======== Extracted data

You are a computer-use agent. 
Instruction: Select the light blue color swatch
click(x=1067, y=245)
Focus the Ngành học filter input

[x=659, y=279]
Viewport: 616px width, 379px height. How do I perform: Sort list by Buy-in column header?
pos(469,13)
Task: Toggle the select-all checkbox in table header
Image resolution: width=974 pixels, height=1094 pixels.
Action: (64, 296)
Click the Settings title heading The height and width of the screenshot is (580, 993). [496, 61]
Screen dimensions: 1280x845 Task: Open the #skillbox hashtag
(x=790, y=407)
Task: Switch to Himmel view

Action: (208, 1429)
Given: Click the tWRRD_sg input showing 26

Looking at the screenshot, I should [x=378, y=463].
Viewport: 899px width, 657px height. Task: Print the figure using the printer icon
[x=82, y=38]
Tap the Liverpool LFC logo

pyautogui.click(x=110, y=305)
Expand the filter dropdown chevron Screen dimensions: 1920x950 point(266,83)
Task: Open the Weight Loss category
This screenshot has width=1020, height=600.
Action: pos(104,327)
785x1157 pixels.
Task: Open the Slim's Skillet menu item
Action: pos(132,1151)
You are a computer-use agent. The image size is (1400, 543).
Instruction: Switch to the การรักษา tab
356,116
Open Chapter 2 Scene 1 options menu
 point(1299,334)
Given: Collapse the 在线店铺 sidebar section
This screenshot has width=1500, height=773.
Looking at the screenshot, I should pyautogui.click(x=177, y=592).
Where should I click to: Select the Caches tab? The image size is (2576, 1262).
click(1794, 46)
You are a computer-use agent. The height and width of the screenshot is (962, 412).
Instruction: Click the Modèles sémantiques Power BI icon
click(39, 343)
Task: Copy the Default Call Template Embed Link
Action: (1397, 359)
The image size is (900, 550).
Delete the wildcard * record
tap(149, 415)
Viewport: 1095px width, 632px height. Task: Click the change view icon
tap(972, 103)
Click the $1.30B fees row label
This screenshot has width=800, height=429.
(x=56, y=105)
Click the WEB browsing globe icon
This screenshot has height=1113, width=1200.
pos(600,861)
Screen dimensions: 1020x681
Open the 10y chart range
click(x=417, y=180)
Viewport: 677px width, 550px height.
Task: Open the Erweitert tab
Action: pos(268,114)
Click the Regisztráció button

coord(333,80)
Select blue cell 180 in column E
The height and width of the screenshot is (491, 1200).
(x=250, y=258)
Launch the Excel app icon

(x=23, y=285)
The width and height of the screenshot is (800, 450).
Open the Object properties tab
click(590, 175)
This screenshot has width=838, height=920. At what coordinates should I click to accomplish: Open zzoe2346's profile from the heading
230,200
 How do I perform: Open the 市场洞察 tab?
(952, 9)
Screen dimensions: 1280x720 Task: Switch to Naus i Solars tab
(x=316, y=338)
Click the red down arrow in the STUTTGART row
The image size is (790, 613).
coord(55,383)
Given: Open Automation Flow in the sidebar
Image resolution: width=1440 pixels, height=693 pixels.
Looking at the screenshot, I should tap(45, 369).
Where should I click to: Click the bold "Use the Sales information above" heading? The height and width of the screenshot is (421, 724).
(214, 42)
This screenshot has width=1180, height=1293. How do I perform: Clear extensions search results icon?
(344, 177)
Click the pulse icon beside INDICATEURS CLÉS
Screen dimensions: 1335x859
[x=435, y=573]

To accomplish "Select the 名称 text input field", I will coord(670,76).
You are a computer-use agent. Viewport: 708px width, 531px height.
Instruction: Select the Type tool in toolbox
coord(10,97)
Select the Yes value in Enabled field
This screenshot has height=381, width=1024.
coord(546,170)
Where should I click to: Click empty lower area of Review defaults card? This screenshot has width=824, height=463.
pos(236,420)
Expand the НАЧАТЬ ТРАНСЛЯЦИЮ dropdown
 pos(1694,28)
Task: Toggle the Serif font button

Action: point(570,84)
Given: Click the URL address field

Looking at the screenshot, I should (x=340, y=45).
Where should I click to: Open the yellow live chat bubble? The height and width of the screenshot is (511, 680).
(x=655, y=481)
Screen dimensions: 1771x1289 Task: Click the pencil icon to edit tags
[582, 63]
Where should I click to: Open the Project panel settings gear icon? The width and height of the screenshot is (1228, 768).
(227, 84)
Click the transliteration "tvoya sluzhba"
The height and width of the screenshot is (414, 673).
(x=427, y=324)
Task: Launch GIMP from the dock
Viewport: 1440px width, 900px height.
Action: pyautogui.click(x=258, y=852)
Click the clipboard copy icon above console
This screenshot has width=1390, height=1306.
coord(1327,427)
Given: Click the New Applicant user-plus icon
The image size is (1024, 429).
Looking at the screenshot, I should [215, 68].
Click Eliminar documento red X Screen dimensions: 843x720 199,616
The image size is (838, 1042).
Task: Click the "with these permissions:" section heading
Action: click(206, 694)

================

Action item: The first line of the entries, the line with "Task: Toggle the select-all", and every line between them should be retyped exactly, and nothing else.

Finished exercise:
You are a computer-use agent. 
Instruction: Select the light blue color swatch
click(x=1067, y=245)
Focus the Ngành học filter input

[x=659, y=279]
Viewport: 616px width, 379px height. How do I perform: Sort list by Buy-in column header?
pos(469,13)
Task: Toggle the select-all checkbox in table header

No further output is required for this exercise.